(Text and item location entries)
━━━━━━━━━━━━━━━━

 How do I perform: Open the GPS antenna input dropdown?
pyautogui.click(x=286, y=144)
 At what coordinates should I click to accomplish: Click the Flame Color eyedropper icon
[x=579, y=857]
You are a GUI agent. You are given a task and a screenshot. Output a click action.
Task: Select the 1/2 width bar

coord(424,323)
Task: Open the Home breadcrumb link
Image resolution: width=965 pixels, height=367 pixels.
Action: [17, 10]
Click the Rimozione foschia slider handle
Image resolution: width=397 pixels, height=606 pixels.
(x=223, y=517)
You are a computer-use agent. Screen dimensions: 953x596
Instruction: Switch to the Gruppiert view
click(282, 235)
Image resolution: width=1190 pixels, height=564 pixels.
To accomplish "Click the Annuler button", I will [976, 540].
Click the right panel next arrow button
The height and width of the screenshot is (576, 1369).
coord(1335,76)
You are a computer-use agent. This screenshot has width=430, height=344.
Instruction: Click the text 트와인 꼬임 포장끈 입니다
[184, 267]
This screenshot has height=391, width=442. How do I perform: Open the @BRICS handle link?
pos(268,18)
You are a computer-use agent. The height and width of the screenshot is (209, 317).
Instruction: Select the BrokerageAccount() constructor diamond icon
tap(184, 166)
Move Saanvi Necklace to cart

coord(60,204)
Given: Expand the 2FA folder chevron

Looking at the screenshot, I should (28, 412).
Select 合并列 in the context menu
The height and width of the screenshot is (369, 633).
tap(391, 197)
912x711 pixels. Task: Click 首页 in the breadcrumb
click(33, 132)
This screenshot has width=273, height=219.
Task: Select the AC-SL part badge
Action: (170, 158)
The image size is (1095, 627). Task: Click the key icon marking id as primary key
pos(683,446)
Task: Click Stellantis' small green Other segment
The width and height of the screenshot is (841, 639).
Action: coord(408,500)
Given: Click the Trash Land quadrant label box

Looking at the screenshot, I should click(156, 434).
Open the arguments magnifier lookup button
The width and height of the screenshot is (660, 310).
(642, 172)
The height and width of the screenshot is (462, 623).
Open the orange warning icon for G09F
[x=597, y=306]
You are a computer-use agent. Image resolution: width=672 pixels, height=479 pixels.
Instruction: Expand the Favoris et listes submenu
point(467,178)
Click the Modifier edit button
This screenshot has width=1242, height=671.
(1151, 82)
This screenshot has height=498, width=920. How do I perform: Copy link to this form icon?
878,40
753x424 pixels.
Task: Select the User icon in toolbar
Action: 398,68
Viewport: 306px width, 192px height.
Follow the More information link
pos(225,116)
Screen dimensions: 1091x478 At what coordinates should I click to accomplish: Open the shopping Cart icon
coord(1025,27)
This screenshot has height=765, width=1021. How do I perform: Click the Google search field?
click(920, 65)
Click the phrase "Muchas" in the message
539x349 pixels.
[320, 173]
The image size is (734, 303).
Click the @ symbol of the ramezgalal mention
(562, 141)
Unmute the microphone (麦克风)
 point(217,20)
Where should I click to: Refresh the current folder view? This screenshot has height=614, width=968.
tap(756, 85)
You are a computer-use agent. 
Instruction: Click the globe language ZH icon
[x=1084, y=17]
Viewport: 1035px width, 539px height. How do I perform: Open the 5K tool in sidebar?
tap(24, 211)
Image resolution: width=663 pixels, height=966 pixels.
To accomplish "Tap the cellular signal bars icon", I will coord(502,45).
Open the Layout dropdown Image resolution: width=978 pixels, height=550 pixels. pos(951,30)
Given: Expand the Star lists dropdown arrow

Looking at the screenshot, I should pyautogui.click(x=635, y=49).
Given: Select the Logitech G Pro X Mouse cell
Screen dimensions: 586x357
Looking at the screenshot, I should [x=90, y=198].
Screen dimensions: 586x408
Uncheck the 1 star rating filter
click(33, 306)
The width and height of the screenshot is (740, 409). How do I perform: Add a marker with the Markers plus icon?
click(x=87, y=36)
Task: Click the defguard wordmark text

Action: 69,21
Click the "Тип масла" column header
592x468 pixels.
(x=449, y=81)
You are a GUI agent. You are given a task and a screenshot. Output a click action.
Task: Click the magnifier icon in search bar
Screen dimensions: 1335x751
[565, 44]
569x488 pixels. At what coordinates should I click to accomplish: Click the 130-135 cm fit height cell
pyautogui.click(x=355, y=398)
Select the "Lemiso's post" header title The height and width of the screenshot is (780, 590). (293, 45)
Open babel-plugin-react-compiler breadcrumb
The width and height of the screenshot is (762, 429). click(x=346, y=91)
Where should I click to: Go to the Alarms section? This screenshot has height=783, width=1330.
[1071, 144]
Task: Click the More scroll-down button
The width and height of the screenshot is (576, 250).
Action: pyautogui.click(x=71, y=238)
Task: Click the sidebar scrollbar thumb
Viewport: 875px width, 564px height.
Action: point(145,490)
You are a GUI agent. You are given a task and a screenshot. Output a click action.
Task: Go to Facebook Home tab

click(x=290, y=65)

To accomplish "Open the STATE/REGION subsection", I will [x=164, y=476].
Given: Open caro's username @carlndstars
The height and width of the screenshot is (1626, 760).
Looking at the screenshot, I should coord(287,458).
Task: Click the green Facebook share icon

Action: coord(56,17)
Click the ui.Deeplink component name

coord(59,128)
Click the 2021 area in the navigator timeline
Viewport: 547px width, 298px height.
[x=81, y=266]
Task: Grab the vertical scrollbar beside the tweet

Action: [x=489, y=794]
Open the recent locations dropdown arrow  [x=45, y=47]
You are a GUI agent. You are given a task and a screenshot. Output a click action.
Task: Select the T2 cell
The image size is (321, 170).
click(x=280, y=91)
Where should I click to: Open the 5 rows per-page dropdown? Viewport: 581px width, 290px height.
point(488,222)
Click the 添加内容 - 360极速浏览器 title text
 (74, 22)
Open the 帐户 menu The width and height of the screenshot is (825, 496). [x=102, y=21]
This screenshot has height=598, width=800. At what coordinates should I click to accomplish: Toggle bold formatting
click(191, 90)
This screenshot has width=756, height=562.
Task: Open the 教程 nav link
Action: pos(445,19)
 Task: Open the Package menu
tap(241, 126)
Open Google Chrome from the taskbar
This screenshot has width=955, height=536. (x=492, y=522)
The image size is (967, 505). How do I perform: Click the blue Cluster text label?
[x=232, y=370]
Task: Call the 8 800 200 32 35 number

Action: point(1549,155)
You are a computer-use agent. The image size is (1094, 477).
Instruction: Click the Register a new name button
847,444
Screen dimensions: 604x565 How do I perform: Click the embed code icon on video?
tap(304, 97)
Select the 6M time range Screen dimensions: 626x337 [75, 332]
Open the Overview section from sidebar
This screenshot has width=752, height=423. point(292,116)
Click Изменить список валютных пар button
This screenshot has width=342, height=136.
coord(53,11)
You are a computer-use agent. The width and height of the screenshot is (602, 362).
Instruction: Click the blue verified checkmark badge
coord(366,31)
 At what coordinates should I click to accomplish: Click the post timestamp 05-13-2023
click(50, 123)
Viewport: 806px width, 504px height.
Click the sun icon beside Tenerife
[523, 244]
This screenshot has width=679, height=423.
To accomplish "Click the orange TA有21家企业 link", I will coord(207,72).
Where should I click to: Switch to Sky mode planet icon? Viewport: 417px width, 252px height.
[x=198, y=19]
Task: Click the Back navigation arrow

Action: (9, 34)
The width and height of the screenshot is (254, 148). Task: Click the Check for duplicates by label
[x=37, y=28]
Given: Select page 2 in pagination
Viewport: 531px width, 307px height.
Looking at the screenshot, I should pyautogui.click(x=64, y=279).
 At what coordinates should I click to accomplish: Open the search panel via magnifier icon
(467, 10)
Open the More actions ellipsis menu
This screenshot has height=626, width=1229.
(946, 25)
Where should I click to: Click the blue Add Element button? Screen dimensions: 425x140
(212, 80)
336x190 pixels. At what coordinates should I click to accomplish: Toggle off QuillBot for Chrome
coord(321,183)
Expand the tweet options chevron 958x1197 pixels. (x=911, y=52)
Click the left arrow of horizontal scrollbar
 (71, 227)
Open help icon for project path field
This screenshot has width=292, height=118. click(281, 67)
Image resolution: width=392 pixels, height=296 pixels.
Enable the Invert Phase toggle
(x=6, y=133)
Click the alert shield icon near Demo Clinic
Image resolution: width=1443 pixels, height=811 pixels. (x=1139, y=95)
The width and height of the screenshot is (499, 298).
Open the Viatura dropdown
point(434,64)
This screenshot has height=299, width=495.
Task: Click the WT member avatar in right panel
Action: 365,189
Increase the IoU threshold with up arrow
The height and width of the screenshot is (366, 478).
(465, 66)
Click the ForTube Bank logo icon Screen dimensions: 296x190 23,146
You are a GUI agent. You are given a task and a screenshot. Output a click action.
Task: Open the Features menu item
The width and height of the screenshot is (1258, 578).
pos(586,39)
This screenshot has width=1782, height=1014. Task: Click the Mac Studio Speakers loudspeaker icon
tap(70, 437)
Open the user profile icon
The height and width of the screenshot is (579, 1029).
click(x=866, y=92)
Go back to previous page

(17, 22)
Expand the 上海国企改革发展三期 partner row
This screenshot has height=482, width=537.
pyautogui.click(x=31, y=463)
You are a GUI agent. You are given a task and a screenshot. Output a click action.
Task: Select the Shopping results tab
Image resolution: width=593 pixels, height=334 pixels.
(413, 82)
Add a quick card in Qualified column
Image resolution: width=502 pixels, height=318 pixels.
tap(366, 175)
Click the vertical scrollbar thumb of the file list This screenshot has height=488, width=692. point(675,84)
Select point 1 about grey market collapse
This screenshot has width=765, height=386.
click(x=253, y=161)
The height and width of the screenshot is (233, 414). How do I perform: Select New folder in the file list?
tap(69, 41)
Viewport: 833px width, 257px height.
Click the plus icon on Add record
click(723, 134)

━━━━━━━━━━━━━━━━

#### [SHORT TASK]
Copy out, unchanged, the lines starting with the one containing "Task: Open the Home breadcrumb link" and ending with the one containing "[x=597, y=306]", both included.

#### [REPLY]
Task: Open the Home breadcrumb link
Image resolution: width=965 pixels, height=367 pixels.
Action: [17, 10]
Click the Rimozione foschia slider handle
Image resolution: width=397 pixels, height=606 pixels.
(x=223, y=517)
You are a computer-use agent. Screen dimensions: 953x596
Instruction: Switch to the Gruppiert view
click(282, 235)
Image resolution: width=1190 pixels, height=564 pixels.
To accomplish "Click the Annuler button", I will [976, 540].
Click the right panel next arrow button
The height and width of the screenshot is (576, 1369).
coord(1335,76)
You are a computer-use agent. This screenshot has width=430, height=344.
Instruction: Click the text 트와인 꼬임 포장끈 입니다
[184, 267]
This screenshot has height=391, width=442. How do I perform: Open the @BRICS handle link?
pos(268,18)
You are a computer-use agent. The height and width of the screenshot is (209, 317).
Instruction: Select the BrokerageAccount() constructor diamond icon
tap(184, 166)
Move Saanvi Necklace to cart

coord(60,204)
Given: Expand the 2FA folder chevron

Looking at the screenshot, I should (28, 412).
Select 合并列 in the context menu
The height and width of the screenshot is (369, 633).
tap(391, 197)
912x711 pixels. Task: Click 首页 in the breadcrumb
click(33, 132)
This screenshot has width=273, height=219.
Task: Select the AC-SL part badge
Action: (170, 158)
The image size is (1095, 627). Task: Click the key icon marking id as primary key
pos(683,446)
Task: Click Stellantis' small green Other segment
The width and height of the screenshot is (841, 639).
Action: coord(408,500)
Given: Click the Trash Land quadrant label box

Looking at the screenshot, I should click(156, 434).
Open the arguments magnifier lookup button
The width and height of the screenshot is (660, 310).
(642, 172)
The height and width of the screenshot is (462, 623).
Open the orange warning icon for G09F
[x=597, y=306]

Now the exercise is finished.